1. "Massenkonsum" in Verbindung mit der Innenstadt in HL auch nur zu Denken, ist ein schlechter Scherz.
2. Das genaue Gegenteil ist ja seit Jahren der Fall und das Problem: "Immer mehr und extremerer Leerstand"
3.Ideologie , die nichts mit Bildung (!) zu tun hat,( das hatten Sie völlig falsch interpretiert), hat in HL Einzug gehalten. Denn die "alten Sichtweisen und Vorgehensweisen " wie Sie ja in Lübeck allen Kritikern hier vorwarfen, fanden gar nicht statt, bzw. , wurden seit Langem nicht mehr umgesetzt. Stattdessen: Plastikbänke , graue Betonblumenkübel, verkehrsarme Beckergrube, Fahrverbote...usw, "Jagd auf Verkehrssünder. Das waren die "ideologischen Antriebe"und das jahrelang bis heute. Wie lange ist die Beckergrube jetzt gesperrt, wie lange Staub, Dreck und Schutt und kaum Umsätze bei den anliegendne Läden?

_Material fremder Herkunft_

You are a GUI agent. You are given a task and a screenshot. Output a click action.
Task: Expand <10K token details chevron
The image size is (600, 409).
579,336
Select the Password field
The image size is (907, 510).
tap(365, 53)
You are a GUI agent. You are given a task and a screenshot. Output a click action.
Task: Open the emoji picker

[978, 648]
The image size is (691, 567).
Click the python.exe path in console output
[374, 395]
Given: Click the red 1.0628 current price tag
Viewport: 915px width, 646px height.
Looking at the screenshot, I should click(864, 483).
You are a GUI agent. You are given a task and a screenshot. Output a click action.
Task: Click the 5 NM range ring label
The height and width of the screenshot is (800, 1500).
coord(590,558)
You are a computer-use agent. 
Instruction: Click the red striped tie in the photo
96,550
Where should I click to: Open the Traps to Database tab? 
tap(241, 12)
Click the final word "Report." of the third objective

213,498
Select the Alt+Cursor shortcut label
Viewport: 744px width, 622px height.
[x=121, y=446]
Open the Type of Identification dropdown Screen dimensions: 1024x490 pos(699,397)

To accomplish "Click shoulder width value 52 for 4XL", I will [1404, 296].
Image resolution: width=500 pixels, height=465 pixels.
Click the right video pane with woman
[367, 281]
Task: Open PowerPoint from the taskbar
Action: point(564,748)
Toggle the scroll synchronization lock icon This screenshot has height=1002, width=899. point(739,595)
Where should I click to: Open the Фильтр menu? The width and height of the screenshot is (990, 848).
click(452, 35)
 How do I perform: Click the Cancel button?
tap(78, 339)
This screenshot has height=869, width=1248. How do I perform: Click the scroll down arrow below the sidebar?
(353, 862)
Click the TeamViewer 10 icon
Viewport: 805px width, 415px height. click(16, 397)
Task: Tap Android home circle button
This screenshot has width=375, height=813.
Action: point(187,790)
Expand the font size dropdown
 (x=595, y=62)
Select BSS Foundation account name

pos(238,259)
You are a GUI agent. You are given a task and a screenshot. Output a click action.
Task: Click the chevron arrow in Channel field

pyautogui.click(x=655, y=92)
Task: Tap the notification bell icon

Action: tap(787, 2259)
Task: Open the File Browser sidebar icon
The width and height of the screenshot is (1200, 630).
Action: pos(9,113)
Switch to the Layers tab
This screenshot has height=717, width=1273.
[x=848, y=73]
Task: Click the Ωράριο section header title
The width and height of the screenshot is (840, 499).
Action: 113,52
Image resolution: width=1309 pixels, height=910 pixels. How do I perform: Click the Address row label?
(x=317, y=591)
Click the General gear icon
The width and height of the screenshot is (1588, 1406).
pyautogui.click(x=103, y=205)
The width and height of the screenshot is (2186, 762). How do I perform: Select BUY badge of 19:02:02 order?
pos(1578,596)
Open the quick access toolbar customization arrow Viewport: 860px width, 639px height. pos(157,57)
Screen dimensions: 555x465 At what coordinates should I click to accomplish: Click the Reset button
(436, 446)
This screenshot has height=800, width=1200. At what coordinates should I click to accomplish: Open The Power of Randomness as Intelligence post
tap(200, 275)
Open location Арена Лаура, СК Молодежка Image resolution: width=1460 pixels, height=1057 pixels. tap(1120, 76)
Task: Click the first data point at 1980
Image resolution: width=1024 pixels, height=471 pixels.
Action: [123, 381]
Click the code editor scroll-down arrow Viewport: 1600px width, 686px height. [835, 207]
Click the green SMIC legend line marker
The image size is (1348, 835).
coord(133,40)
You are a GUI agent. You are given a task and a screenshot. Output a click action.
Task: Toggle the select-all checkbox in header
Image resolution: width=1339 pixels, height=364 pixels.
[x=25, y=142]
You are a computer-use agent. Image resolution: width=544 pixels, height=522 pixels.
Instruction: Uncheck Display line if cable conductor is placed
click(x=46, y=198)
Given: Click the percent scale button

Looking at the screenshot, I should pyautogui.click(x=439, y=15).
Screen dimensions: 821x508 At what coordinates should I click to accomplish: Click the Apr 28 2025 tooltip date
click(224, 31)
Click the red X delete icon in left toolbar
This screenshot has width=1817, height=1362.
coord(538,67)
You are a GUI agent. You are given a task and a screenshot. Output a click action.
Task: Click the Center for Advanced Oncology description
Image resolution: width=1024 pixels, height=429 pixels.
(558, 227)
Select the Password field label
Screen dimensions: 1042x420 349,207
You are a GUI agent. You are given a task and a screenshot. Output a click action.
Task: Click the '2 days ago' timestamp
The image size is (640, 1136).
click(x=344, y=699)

Und genau das hat zur riesigen Abwanderung geführt. Es wurde seitens der Kaufleute ständig gewarnt - was passierte? Nichts, es wurde weitergewurstelt, sodaß über Jahre wie in der Beckergrube die Umsätze ausblieben. Also so, "wie SIE beschrieben und nicht wie die Kritiker es wollten"
4. Mit dem gelungenen Beispiel zum großen Erfolg des "Citty Park "wollte ich den eklatanten Unterschied zwischen Leerstand , menschenleerer Innenstadt, uninteressanten Billig-Shops und dem florierenden Handel und wie er "trotz Onlinhandel" funktioniert, klar aufzeigen. Also ist der Onlinehndel nicht der Grund, warum die Innenstadt immer menschenleerer wird - das ist ein Irrtum.Die Menschen wollen in der Freizeit konsumieren,ansehen und "erleben"
Und der "Massenkonsum" ist ja nun seit 1995 in HL ausgeblieben- dafür floriert es wunderbar im Citty Park. Warum? Siehe oben!
HL: Der letzt macht das Licht aus!Gute Nacht!